Only a few of our neighbors had fences, mostly to provide containment for their pets. Some were chain-link. Others were waist-high picket fences. And one family, appropriately, had a privacy fences around their pool.

But there was only one 2-feet-high concrete block wall, and it seemed to serve no purpose whatsoever. It did not beautify the landscape, it did not provide security and it certainly did not offer additional privacy. It was just sort of there, accentuating the property line. It was, we would learn, just a remnant.

One day soon after we moved in, while we were enjoying conversation with another one of our neighbors, the wall became the subject of conversation. “Hasn’t anyone told you the story about the wall?” she asked. “No,” I replied curiously. And she relayed the story.

A couple of years before we moved to the neighborhood, there was no wall. The community was predominantly white. But a house on the street, the one on the “other side” of the wall, went up for sale. A black family purchased the home and moved in a few days later.

This was the first black family to move into the previously all-white subdivision. The adjoining neighbor was furious. He could not believe that a black family would invade “his” neighborhood. So, in protest he built a tall concrete block wall right down the property line so that he would not have to look at the unwelcome newcomers.

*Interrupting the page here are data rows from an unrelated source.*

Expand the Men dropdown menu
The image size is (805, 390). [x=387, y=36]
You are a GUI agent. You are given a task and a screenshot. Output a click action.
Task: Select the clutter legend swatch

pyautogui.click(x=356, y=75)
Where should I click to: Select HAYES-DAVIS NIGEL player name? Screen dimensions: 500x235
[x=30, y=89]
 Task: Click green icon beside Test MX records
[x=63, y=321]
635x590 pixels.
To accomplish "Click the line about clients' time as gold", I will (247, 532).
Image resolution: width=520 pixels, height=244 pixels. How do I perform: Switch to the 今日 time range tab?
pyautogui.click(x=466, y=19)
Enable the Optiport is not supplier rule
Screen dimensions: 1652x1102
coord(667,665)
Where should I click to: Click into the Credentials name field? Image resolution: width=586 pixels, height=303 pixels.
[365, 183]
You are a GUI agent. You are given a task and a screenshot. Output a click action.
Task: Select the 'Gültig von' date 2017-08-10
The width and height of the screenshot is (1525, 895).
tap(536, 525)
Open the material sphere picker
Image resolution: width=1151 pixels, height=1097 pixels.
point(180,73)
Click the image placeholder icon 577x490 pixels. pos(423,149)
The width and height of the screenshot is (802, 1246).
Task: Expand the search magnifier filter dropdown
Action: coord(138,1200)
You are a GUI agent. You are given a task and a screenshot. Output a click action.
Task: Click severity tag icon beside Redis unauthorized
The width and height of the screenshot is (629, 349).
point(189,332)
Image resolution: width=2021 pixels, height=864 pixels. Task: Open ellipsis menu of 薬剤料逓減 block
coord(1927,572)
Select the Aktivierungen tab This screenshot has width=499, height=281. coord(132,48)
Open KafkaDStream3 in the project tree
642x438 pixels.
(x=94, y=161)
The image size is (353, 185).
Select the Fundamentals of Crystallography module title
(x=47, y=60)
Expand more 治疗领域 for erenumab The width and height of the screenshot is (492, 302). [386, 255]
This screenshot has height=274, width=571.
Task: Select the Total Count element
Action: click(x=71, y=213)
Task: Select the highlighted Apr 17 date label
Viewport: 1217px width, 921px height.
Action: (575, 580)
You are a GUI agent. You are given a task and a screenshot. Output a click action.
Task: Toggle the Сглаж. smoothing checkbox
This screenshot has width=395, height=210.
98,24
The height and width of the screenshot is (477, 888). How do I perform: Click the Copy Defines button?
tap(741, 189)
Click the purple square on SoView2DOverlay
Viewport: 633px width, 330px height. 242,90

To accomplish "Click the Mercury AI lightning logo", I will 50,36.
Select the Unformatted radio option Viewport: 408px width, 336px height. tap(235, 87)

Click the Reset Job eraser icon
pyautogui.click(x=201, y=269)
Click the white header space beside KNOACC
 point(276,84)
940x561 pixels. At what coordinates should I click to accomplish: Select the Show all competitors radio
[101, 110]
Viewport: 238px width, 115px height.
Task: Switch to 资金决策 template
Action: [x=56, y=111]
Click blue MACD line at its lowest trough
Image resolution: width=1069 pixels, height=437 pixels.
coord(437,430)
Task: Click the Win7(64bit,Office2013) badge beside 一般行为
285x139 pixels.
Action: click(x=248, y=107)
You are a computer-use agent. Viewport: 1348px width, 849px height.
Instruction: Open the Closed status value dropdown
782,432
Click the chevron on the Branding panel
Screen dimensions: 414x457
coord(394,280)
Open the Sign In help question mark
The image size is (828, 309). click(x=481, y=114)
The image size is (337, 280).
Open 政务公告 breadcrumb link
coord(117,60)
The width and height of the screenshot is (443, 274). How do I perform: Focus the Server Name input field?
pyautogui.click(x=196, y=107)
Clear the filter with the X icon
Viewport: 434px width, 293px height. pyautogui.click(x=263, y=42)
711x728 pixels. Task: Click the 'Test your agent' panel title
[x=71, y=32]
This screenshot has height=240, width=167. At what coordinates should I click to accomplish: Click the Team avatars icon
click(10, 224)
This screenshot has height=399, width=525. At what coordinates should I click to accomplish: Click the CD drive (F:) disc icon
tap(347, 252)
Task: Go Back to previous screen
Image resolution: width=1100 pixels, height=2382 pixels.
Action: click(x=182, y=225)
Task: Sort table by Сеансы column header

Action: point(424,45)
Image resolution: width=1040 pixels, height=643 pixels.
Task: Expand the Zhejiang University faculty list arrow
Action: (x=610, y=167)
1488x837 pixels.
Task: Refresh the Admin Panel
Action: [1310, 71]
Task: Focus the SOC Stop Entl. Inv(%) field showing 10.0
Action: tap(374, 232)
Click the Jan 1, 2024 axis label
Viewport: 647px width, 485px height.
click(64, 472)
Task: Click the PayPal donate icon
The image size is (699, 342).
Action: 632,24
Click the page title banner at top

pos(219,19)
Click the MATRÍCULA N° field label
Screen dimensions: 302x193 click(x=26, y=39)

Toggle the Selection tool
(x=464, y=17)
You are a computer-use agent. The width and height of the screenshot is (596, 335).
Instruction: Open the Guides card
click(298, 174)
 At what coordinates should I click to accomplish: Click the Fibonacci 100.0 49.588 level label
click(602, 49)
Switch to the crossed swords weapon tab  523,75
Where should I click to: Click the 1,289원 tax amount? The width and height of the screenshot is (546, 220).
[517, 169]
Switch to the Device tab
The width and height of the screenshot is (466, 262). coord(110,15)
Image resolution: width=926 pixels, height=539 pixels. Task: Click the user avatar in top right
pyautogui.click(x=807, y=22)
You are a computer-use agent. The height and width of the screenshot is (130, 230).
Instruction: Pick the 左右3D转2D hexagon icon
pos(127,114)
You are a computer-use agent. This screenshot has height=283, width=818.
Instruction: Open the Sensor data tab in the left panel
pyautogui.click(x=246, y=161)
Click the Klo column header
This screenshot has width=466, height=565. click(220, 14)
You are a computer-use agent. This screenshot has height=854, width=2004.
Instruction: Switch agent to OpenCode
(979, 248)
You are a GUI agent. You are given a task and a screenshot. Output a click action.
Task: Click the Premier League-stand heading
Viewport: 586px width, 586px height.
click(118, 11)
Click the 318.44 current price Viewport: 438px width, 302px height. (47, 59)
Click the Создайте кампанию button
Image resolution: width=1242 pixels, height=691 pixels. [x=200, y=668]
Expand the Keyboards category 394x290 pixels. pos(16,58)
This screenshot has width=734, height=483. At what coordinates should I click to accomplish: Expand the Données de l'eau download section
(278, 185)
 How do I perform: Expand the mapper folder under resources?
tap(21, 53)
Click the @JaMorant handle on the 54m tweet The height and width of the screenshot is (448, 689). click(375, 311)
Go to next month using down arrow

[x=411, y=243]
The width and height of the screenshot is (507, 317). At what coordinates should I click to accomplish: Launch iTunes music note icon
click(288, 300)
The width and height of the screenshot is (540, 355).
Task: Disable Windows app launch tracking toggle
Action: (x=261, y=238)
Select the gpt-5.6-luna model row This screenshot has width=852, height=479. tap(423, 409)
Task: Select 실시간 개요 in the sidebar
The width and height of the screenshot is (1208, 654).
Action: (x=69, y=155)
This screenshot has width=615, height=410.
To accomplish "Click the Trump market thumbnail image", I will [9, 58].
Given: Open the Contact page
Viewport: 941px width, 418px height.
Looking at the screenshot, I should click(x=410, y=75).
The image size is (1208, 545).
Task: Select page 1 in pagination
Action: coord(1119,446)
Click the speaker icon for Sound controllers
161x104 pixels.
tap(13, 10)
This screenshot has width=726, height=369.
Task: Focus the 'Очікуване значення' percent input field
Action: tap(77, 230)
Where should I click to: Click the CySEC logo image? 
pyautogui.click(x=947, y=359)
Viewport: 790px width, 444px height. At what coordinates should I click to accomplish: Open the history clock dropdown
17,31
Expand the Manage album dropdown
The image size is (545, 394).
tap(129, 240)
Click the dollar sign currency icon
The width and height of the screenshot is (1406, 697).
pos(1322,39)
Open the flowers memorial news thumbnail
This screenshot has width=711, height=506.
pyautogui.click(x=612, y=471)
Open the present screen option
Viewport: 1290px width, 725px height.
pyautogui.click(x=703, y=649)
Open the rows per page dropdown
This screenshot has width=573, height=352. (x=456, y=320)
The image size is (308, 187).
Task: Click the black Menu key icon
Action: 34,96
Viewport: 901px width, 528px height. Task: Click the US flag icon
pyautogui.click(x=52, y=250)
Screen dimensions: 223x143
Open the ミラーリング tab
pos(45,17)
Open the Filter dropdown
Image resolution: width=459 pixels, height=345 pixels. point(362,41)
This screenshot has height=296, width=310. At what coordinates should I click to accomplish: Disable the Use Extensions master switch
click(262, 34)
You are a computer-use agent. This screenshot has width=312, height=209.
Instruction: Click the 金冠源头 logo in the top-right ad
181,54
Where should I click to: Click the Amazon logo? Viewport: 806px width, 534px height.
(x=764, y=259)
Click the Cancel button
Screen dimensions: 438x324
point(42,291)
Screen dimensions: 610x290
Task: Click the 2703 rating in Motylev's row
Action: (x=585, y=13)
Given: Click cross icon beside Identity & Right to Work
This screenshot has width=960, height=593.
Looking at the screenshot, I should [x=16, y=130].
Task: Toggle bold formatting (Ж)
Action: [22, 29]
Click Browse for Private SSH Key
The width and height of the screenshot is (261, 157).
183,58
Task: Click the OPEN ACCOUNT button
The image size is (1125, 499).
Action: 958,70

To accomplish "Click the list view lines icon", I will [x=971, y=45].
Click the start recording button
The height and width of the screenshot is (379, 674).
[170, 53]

Not long after the new neighbors moved in, as fate would have it, the black neighbor and the white neighbor happened to walk to the paper box at the same time. They supposedly looked at each other, nodded politely and returned to their homes. Over the next few days they inevitably retrieved their newspapers at the same time and visual acknowledgement turned into a friendly greeting that turned into a conversation that turned into a visit that turned into an ongoing friendship.

And one day all of the neighbors came home to find the builder of the wall tearing it down. He said it was too much trouble to walk all the way around the wall to get to his friends house. I am not sure how much energy he expended while building the wall, but he reportedly confessed that it took more strength to tear down the wall than it did to build it.

That’s the way it is with walls.

Barry Howard is a minister and columnist who resides in Birmingham, Ala.